Senior PA clerics have also done their share to stoke
tensions and incite violence, as the Middle East Media Research Institute has
shown over the last few days. PA and Jerusalem mufti Sheikh Muhammad Hussein
banned Muslim worshippers from passing through the metal detectors on the way
to al-Aqsa. “The prayer of anyone entering the al-Aqsa mosque via the metal
detectors is null and void,” he said on Monday. On Thursday, the PA’s minister
of religion, Yousef Ida’is, declared that, “The continued damage to the holy
places requires exceptional activity by the Muslim Arabs.” The words
“exceptional activity” are rather open to interpretation; others aren’t. On its
official Facebook page, a Fatah branch posted: “Rage Jerusalem — the Intifada
will continue, the revolution will continue to Jerusalem.”
Today, the city’s Muslim leadership closed all mosques,
telling parishioners to go to the Temple Mount in order to form a volatile mob.
Seemingly every PA official has chimed in. “Israeli
intervention in the affairs of al-Aqsa constitutes aggression against the
Muslims’ religious and political rights,” the PA’s chief Sharia justice said.

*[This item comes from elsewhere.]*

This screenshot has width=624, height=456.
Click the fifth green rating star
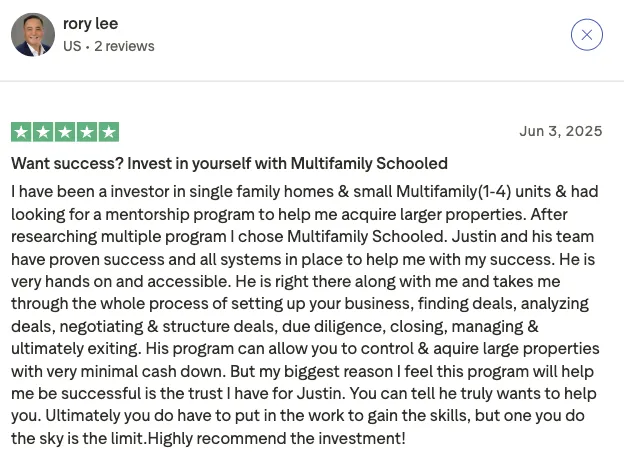pos(109,132)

“The occupation’s installation of metal detectors and cameras is part of
repeated attempts by Israel to take over al-Aqsa,” added Jerusalem district
governor Adnan al-Husseini. Abbas Zaki, a member of Fatah’s powerful Central
Committee, called for marches across the Arab world to protest America’s
support of Israel.
Hamas, the terror group governing Gaza, has also made its
voice heard. It has congratulated the terrorists who carried out the original
shooting near al-Aqsa, and called for more riots. Ismail Haniyeh, the head of
Hamas’s political bureau, went on television to get his message out: “I urge
all members of the Islamic ummah to
make Friday into a turning point for Arab willpower, when the people will
launch an intifada in every city to defend [al-Aqsa].” Palestinian media has
been flooded with fiery images calling on Muslims to “Arise and Resist.” Sheikh
Yusuf al-Qaradawi, head of the International Union of Muslim Scholars and a
religious leader for members of the Muslim Brotherhood, told his followers on
Twitter that “The Jihad will Continue” in reference to the al-Aqsa conflict.

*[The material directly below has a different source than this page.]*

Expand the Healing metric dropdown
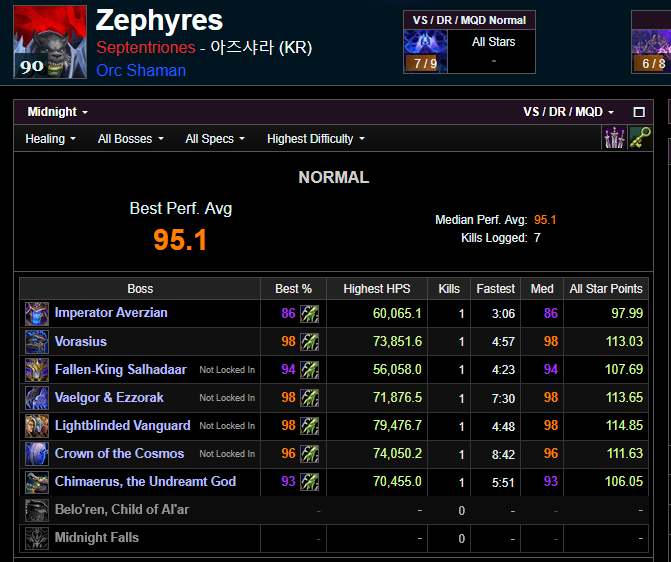Screen dimensions: 671x562 coord(50,139)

All of this sends an urgent and clear message to the
Palestinian people: Riot. By pretending that the al-Aqsa mosque is under
Israeli attack, Palestinian political and religious leaders have deliberately
drummed up senseless violence.
How is it, after all, that murder on the Temple Mount
does not defile the holy site, but metal detectors and cameras around its
entrance do? Mecca, to take one example, is surveilled by 5,000 CCTV cameras.
Besides, the Temple Mount must be accessible to Jews as well of Muslims;
without the metal detectors, Jewish visitors might be unable to safely access
their holiest site — surely an unacceptable state of affairs in the world’s one
Jewish State.
For now, neither side is budging. Israel, on principle,
does not want to give in to the perpetrators of the violence. Abbas and the PA
cannot back down for fear of looking weak and abandoning al-Aqsa; without
Israeli security cooperation, the PA is now particularly vulnerable. And Hamas
— well Hamas doesn’t mind the violence one bit.
If this turns into a full-fledged intifada, Palestinians
will likely suffer most, as young men hurt and die in clashes with police,
while peaceful men and women must endure enhanced security measures. This would
truly be tragic — and it would be the fault of a Palestinian leadership class
that is content to sacrifice its own people for media attention.
Such demagoguery is nothing new, of course. Palestinian
leaders have been making false claims of Jewish threats to the al-Aqsa mosque
since 1929. For 88 years, they have beaten the same conspiratorial drum. For 88
years it has been a call for war and a call for the murder of Jews. For 88
years — at least — the Palestinian people have been treated as pawns by a
leadership more interested in protecting its own power than in helping them.
It’s long past time for them and us to see through the charade.